C. Original photographic (digital images or scans) are designed for printing at 300 dpi or 600 dpi (dots per square inch). Most computer displays have a resolution of only 72 dpi. This is why when you print a sharp image on the web, it turns into a rubbish image on paper. Conversely, you don’t need all the information in the original file to display a sharp image on screen. An original (print-ready) image of say 4000 x 3000 pixels might have a huge file size of perhaps 4.1M (4,100k)* and be suitable for printing in a high quality photographic book at 600 dpi, or as a photograph in an exhibition, etc. However, most of this information is simply discarded somewhere within the process of taking it from disk and displaying it on screen at 72 dpi, but the human brain takes the minimal information and generates a sharp clear image for us. Clever, huh?

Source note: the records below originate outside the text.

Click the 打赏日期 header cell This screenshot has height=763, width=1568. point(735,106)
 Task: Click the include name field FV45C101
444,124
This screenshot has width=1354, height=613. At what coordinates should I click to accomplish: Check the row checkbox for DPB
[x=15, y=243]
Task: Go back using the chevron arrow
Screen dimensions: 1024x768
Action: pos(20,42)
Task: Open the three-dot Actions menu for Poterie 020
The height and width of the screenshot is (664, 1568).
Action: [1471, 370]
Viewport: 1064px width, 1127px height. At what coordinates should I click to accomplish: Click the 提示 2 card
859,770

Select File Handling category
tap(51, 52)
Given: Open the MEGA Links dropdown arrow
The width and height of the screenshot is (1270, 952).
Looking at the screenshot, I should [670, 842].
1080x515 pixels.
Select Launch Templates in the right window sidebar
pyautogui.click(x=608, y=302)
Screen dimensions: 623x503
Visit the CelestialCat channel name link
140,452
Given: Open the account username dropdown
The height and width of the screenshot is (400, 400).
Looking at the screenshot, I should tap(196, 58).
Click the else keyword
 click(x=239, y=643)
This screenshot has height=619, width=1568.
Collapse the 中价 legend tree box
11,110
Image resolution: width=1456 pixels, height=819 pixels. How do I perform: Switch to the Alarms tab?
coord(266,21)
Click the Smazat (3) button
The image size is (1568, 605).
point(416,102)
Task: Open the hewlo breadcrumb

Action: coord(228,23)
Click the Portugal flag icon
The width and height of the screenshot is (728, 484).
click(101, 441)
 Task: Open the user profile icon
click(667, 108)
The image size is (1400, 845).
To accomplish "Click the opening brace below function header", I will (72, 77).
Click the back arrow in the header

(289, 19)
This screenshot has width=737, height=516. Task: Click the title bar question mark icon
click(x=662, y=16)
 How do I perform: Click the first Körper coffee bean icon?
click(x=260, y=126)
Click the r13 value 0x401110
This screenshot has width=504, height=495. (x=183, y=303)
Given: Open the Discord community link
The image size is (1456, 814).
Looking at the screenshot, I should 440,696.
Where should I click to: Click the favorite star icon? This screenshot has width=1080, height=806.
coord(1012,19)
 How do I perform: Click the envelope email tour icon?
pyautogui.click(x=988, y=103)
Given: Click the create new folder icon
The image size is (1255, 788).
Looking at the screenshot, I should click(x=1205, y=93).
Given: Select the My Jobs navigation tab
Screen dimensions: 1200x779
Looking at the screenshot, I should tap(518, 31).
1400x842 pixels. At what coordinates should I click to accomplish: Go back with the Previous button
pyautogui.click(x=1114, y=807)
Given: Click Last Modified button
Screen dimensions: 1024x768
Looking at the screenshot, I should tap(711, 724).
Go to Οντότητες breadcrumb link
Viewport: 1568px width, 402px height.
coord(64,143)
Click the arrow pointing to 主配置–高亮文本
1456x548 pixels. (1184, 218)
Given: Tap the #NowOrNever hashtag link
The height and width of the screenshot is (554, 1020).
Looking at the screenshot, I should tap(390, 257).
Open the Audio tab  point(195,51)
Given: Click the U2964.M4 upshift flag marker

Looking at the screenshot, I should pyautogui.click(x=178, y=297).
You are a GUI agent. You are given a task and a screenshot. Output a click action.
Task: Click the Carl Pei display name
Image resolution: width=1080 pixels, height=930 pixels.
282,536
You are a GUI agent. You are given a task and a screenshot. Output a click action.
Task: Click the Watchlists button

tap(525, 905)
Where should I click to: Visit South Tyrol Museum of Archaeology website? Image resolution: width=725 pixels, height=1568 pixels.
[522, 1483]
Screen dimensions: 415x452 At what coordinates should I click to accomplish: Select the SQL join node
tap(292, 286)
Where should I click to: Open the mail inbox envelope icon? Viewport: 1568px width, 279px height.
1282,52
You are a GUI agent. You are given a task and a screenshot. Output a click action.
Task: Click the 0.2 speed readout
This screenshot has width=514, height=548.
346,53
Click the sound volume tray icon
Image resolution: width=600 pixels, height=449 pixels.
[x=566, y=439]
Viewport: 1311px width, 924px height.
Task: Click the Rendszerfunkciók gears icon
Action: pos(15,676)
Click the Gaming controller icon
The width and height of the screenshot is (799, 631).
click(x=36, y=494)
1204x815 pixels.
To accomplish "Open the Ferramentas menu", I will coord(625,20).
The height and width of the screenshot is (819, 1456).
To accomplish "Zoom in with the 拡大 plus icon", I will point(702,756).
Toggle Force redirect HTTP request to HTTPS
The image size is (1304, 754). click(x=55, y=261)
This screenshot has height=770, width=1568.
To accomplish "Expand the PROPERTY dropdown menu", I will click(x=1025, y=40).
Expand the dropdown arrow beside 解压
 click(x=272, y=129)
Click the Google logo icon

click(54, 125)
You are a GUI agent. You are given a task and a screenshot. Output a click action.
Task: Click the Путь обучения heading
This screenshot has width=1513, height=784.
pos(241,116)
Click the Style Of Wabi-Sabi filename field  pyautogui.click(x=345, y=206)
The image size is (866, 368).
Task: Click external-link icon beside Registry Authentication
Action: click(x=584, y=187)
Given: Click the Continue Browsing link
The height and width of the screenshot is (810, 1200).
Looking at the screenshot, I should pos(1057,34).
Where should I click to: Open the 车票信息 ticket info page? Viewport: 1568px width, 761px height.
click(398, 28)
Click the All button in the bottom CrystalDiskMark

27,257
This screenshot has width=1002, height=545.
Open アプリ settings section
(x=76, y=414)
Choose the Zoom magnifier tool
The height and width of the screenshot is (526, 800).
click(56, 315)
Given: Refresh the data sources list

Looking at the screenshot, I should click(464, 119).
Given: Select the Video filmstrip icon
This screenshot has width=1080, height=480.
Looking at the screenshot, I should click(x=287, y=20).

D. So, how much information do you actually need? Ideally, any image you upload to the Naktiv site will have a maximum of 1024 pixels along any dimension (width or height). Most photo-imaging software will let you open an original (high resolution print-ready) image and generate, export or save_as, a screen-compatible (low resolution web-ready) version of the content with 72 dpi. An export (web-ready) image of 1024 x 768 pixels might have a tiny file size of 182k (this is the same image) and be perfect for a web browser and your PC screen display. This is the file you want to upload.
E. the Naktiv site has a file size upload limit of 1000k (1M) and you can see this is ample to cope with any web-compatible image you might want to upload to the site. There is of course, lots of information about this topic on the ‘net itself. An online search will throw up many tools. Here is a concise and clear article about web sizing your images, and here is a simple to use online image Web Resizer tool
[*] As a guide 1M (megabyte) is the same as 1000k (kilobyte).
F. Sometimes, you might have trouble uploading an image using the Photo->Upload_new_image->Select_photo(s) link. If this is the case, check for the link to the “Basic_Uploader”, at the bottom of the photo uploading page, and see if using the simpler mechanism helps.
G. Another thing to be aware of is that the system will only accept JPG and PNG (upper or lower case) files, with ordinary alphanumeric file names. Please try to avoid any esoteric combinations of spaces, quotes, slashes and dashes, or weird characters in your filenames.